Vernetzung über Apps

Beispiel Verkehr: Die Verkehrsverbünde erhalten einen dreistelligen Millionenbetrag vom Land. Insgesamt wird das Schienennetz für den Nah- und Fernverkehr in Hessen bis zum Jahr 2030 mit einer Rekordsumme ausgebaut, alles in allem fließen in zwölf Großprojekte rund zwölf Milliarden Euro. Dazu gehören der viergleisige S-Bahn-Ausbau zwischen Frankfurt und Friedberg und schnellere Verbindungen für Pendler. Zusätzlich sei es erforderlich, die intelligente Vernetzung der verschiedenen Verkehrsträger voranzubringen, fordert Wintermeyer.
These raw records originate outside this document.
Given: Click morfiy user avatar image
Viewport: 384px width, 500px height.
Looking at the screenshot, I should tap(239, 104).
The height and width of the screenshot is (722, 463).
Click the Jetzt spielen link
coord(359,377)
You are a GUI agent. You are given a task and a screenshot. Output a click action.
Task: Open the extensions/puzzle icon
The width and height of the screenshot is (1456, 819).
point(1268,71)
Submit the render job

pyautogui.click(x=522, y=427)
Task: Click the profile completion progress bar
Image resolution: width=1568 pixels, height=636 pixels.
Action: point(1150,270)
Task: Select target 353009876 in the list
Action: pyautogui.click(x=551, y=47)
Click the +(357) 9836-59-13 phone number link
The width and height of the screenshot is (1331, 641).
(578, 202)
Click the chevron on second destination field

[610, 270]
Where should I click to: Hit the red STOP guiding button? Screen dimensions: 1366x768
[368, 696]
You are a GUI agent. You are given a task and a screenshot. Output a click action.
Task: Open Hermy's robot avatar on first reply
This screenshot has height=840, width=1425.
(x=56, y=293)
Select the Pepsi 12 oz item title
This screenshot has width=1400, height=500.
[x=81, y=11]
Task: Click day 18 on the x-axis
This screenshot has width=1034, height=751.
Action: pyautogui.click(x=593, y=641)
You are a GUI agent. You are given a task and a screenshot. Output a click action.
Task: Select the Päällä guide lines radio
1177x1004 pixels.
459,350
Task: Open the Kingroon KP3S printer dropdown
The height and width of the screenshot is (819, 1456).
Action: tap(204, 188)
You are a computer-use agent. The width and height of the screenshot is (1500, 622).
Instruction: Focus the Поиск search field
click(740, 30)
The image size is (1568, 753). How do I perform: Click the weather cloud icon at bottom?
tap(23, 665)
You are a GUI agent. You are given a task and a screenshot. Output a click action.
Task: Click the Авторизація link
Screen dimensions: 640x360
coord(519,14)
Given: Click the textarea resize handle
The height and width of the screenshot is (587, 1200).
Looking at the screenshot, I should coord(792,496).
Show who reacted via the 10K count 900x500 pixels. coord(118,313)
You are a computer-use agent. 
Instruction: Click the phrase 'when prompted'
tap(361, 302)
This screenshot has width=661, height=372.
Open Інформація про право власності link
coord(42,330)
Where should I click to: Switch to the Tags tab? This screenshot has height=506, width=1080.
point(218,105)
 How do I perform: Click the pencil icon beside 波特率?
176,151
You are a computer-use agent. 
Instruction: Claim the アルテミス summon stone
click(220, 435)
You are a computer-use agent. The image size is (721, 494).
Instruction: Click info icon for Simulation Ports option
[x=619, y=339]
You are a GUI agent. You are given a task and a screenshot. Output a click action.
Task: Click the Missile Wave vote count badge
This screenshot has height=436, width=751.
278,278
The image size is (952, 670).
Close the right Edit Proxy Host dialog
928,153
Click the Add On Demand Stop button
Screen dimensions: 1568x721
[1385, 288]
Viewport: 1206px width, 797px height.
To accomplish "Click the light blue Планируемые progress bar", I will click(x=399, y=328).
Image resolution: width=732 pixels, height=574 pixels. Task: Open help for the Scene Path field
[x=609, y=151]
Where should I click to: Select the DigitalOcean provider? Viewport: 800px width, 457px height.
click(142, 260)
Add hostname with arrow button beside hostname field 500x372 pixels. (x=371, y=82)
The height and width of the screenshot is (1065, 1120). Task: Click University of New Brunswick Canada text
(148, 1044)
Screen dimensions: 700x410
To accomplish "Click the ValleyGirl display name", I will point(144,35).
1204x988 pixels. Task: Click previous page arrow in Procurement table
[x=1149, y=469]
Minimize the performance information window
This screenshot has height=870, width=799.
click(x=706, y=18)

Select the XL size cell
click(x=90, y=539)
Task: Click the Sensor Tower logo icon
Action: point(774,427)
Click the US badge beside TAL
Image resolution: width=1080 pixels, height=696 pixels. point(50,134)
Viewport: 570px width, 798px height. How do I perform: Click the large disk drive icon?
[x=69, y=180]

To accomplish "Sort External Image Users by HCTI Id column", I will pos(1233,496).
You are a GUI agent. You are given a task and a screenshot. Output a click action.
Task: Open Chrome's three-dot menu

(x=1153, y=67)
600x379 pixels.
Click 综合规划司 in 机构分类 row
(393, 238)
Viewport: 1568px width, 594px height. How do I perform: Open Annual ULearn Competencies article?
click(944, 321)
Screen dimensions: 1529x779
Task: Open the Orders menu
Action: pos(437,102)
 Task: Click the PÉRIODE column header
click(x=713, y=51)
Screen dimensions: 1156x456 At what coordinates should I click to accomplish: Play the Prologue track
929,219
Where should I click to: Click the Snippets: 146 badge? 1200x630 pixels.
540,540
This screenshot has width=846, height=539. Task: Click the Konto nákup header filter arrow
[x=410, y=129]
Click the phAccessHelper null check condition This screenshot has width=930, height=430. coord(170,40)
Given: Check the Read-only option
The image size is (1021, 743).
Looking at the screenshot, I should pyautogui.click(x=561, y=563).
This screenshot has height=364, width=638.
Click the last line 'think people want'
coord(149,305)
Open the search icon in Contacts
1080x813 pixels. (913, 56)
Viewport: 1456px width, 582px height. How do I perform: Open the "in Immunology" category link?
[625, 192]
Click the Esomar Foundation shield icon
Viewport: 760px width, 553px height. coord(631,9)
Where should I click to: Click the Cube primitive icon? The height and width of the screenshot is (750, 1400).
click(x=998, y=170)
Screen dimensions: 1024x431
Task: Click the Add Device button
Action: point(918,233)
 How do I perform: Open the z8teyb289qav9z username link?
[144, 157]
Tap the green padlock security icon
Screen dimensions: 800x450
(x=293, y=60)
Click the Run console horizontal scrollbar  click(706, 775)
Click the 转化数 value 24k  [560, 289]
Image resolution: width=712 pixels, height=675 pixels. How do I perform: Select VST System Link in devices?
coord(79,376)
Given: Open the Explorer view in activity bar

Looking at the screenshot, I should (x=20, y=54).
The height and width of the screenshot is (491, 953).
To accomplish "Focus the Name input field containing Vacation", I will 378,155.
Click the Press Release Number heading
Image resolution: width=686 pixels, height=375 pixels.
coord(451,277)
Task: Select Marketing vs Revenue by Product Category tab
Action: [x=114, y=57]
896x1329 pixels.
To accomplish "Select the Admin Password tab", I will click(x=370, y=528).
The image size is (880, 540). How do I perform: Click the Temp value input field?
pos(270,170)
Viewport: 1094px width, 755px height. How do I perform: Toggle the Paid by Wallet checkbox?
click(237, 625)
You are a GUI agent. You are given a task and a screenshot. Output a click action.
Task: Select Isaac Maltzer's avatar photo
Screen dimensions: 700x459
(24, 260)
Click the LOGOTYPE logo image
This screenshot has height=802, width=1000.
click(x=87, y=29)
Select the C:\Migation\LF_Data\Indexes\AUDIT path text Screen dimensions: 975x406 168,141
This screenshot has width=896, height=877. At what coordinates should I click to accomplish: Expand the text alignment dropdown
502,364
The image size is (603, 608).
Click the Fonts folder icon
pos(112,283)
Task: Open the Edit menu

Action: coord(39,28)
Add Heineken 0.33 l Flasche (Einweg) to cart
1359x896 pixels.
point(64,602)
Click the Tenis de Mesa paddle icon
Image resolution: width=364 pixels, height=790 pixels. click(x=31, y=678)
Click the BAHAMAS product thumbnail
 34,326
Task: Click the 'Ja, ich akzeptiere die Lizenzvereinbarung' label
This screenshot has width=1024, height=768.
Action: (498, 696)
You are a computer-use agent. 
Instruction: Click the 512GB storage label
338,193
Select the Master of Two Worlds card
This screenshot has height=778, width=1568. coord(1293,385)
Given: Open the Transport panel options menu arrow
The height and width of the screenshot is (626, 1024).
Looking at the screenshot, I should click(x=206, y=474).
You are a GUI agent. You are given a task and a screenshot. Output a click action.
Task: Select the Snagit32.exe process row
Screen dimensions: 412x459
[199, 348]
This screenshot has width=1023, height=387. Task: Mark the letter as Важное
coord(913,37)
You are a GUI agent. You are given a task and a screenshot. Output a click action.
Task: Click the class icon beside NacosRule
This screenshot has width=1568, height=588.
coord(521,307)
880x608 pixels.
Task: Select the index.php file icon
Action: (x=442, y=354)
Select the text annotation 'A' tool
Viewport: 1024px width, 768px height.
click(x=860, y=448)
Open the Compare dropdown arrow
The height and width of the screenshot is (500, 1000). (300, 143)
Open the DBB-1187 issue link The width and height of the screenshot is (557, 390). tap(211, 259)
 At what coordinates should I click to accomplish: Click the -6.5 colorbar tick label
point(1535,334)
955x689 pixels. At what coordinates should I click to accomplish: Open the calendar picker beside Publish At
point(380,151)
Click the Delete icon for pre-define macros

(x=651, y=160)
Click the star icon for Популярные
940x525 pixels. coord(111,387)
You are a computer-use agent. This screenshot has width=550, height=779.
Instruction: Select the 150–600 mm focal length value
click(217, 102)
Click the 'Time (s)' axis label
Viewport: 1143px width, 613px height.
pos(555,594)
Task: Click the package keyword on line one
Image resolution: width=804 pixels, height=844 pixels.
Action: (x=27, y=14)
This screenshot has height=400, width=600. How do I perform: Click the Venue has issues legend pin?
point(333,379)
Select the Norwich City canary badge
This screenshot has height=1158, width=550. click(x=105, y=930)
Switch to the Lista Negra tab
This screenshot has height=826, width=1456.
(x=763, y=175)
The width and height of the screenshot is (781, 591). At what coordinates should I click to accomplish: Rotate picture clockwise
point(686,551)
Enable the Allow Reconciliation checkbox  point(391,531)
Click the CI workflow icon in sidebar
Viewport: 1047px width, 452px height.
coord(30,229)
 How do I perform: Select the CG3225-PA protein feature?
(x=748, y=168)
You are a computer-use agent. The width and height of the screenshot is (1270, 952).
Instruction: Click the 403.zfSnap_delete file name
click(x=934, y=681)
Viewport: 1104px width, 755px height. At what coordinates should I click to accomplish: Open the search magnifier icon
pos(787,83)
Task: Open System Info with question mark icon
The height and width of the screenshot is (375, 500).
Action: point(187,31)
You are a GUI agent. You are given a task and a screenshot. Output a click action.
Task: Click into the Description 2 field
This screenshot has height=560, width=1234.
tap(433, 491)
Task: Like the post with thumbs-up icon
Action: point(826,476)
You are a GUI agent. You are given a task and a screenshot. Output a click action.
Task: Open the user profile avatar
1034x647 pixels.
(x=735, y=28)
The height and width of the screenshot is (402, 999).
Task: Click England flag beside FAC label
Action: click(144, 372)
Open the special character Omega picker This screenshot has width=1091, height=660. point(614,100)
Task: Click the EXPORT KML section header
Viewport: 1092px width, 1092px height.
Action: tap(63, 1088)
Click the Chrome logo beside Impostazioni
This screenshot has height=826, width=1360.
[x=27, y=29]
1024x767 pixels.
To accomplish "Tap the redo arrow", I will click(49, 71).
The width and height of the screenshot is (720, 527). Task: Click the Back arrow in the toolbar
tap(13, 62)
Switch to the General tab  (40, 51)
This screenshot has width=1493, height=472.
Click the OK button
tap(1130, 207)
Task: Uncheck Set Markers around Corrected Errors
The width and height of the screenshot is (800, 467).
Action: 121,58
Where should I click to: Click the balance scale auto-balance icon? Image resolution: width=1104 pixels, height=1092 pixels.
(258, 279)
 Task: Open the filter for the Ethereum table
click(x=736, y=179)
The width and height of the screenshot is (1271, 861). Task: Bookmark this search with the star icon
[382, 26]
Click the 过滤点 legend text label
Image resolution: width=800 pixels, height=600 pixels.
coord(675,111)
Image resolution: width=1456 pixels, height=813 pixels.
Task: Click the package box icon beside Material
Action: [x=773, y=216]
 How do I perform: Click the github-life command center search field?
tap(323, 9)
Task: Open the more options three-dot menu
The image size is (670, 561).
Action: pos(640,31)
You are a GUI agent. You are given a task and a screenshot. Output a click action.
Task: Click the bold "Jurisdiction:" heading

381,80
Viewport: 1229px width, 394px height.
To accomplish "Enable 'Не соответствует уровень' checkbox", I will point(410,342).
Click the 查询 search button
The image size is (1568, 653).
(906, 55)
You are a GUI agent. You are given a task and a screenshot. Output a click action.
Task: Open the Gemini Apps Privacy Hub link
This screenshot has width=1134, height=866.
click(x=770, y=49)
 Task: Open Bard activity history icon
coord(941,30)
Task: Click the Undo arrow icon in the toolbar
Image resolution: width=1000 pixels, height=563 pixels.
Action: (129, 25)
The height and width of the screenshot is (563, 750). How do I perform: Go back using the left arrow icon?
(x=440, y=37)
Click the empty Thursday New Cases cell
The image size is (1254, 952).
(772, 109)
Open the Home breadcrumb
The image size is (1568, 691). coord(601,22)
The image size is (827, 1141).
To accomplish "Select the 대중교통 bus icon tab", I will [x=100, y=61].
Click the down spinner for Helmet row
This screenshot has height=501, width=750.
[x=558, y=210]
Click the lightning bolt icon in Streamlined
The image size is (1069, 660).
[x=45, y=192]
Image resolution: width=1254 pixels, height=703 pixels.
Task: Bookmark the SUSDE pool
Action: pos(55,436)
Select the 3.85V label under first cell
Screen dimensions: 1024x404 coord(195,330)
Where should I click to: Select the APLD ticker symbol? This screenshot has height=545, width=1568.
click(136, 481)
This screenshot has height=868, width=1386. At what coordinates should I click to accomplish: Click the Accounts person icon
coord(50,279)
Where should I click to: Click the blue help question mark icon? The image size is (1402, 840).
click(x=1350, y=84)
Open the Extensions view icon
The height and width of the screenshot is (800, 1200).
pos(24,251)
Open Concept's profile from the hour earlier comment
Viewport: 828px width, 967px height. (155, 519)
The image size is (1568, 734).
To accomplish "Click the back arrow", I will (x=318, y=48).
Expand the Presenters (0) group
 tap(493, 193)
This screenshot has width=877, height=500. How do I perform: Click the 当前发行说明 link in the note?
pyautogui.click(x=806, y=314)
Die Idee, die Region zu einer „smart region“ auszubauen, basiere auf dem stärkeren Einsatz der Digitalisierung, um etwa über Apps nicht nur Bus- und Bahnverbindungen, sondern auch Leihräder, Carsharing-Autos und Taxis buchen zu können.

An Ideen mangelt es nicht, damit die „FrankfurtRheinMain“ in Europas Top-Liga konkurrenzfähig bleibt. „Wir müssen den Faden weiter weben und uns um pragmatische Lösungen bemühen“, unterstreicht Müller.